- _Page excerpt_:

========================

In division 1, the mid-match division summary had a familiar sight: Petr sitting at the top. However, coders were faced with a 500 that had a tempting but incorrect solution, and a 1000 with some subtleties that were not exposed by system tests, and by the end of the coding phase, Eryx was in the lead. The 500 proved a ripe opportunity for challenges, and by the end of system testing, only four 1000's had survived. gawry won the match and was the only contestant to solve all three problems, followed by krijgertje and JongMan, each with the 250 and 1000. asaveljevs was the only other coder to solve the 1000.

In division 2, the medium problem was simple to code but perhaps less simple to understand, while the hard problem was fairly challenging. Li_Mon won the match with a very quick solution to the hard, while newcomers ausgezeichnet and malekzadeh placed 2nd and 3rd.

The Problems

TwoRotationCypher rate it discuss it
Used as: Division Two - Level One:
Value 250
Submission Rate 582 / 717 (81.17%)
Success Rate 551 / 582 (94.67%)
High Score Delusion for 248.43 points (2 mins 15 secs)
Average Score 170.51 (for 551 correct submissions)

There are no tricks here: just process the string one character at a time, applying the rules. If a character c is not a space, then it is in the first group if c < 'a' + firstSize. In this case, it is replaced with 'a' + (c - 'a' + firstRotate) % firstSize. If it is in the second group, the code is similar but 'a' is replaced by 'a' + firstSize, firstRotate by secondRotate, and firstSize by 26 - firstSize.

3xP053r submitted a short but clear implementation.

TrueStatements rate it discuss it
Used as: Division Two - Level Two:
Value 500
Submission Rate 512 / 717 (71.41%)
Success Rate 275 / 512 (53.71%)
High Score Effect for 497.28 points (2 mins 6 secs)
Average Score 401.33 (for 275 correct submissions)
Used as: Division One - Level One:
Value 250
Submission Rate 537 / 540 (99.44%)
Success Rate 451 / 537 (83.99%)
High Score Soultaker for 249.50 points (1 mins 16 secs)
Average Score 230.42 (for 451 correct submissions)

Trying to make sense out of all the statements and from that work out which are true is a recipe for a complicated and probably incorrect solution. Instead, it is best to work backwards: take a guess at how many statements are true, then check if you're right. In fact, you'll find that a guess of T statements being true will fit the facts if and only if there are T statements that say Exactly T of these statements are true. All that is left is to try all possible values of T (0 to 50) and return the largest one that fits, or -1 if none of them do.

HanoiState rate it discuss it
Used as: Division Two - Level Three:
Value 1000
Submission Rate 35 / 717 (4.88%)
Success Rate 17 / 35 (48.57%)
High Score Li_Mon for 715.68 points (19 mins 37 secs)
Average Score 473.14 (for 17 correct submissions)

The Towers-of-Hanoi problem is a classic problem used to illustrate recursion, and the variation in this problem is no exception. Let's start by working out the optimal strategy, as a recursive procedure. If the largest disc N is already in the right place, then it can be completely ignored. Otherwise, suppose the largest disc needs to move from A to C. We can do this as follows:

  1. Move discs 1 to N - 1 to peg B.
  2. Move disc N disc to peg C.

========================

- _Records supplied_:
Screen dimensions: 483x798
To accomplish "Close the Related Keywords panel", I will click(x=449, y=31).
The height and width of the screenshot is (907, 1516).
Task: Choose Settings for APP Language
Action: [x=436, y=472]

========================

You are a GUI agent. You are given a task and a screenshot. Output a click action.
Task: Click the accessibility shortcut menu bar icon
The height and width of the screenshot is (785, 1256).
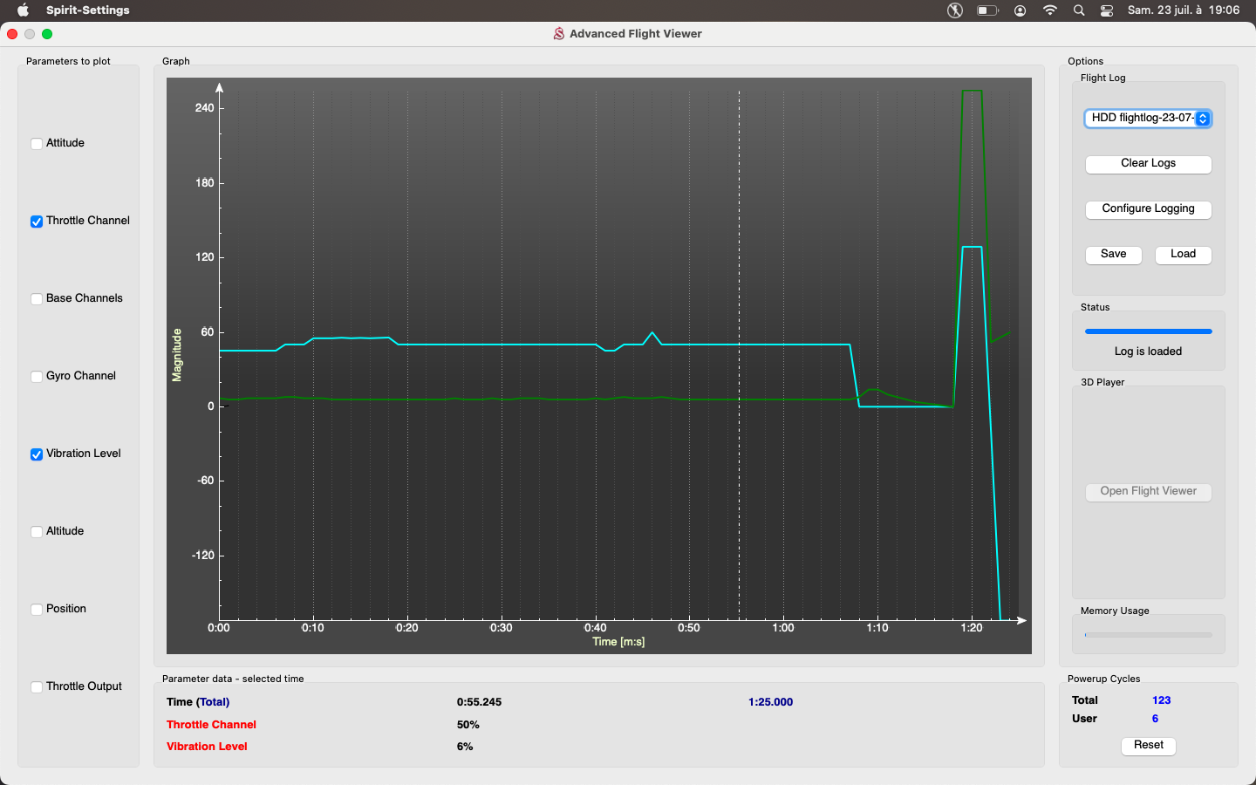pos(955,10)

========================

- _Tasks to perform_:
a – In the match editorial, which contestant won the division 1 match?
b – Reproduce verbatim the lines of the records from the line containing "Screen dimensions: 483x798" up to and including the line containing "Action: [x=436, y=472]".
The records are unrelated to the match editorial.

- _Answers below_:
a – gawry won the division 1 match.

b –
Screen dimensions: 483x798
To accomplish "Close the Related Keywords panel", I will click(x=449, y=31).
The height and width of the screenshot is (907, 1516).
Task: Choose Settings for APP Language
Action: [x=436, y=472]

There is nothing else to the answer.